There’s the “I masturbated into this pot pie” manliness of Steve the Barfer. The “I was falsely accused of rape not once but twice just as an undergraduate” manliness that Pussy Nick learned from “everyone.” There is the, “I don’t know how to read because it’s a gay activity” parody of manliness performed by Donnie the Dickhole.
And then, there’s me. A writer and intellectual, sure—both traditionally unmanly careers of themselves—but I have a voice that rumbles deeply, like the shifting of Earth’s tectonic plate; my balls hang so heavy and low that they brush the ground between my large, well-formed feet as I walk, boom boom boom, assertively from place to place; I’ve never looked a woman in the eye, for fear of losing even a drop of testosterone via hypnosis.
The Greeks, too, have a more fully developed vision of manliness than anything we see in or around the White House today.
For Greeks, manliness does not mean gaudy displays of wealth, like installing a gold-plaited faucet in the upstairs bathroom of your frat house. It means real wealth—old money wealth—where you don’t have to brag, because anyone can tell how big your trust fund is by looking at the “IV” after your name. It means carefully destroying every room after you leave it, breaking each piece of furniture by throwing it at a wall in a feat of manly strength, so that nobody can enjoy the computer lab once you and your boys have infected all the computers with viruses attached to teacher-student pornography. It means developing a manly tolerance to every strain of roofie, so that you can just pour ‘em straight into the main jungle juice pot.

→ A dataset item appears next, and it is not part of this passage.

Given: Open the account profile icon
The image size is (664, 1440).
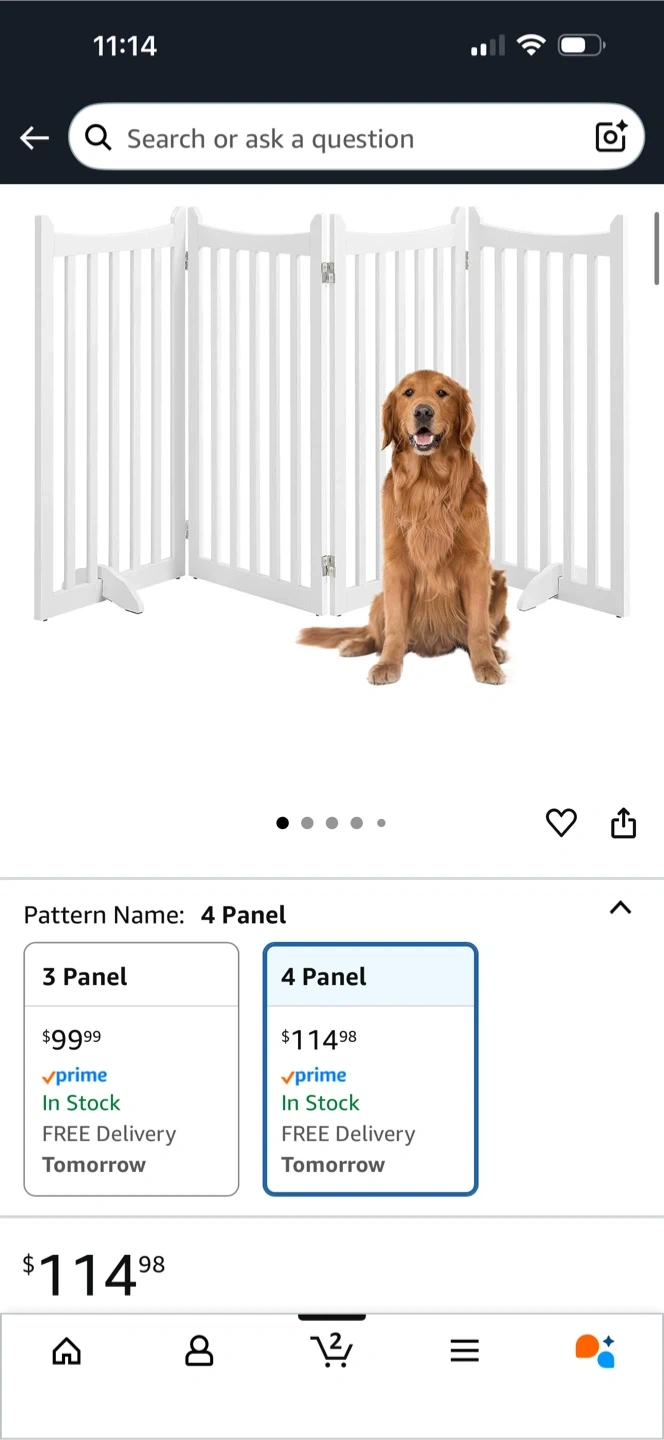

Today, we’re in a crisis of masculinity. Men are unable to hold down jobs or relationships, because they think wearing a fancy hat or yelling, “Sell, sell, sell!” into a phone is all a man can do. But that’s wrong—just look at me, a well-rounded adult, as close an approximation to the Greek definition of manliness as exists today (our motto is: Everything Is Your Property If You Say It Is). Yet I’m also a career columnist, well-respected for his ideas both on the internet and off. Some might call me the whole package. And by some, I mean me.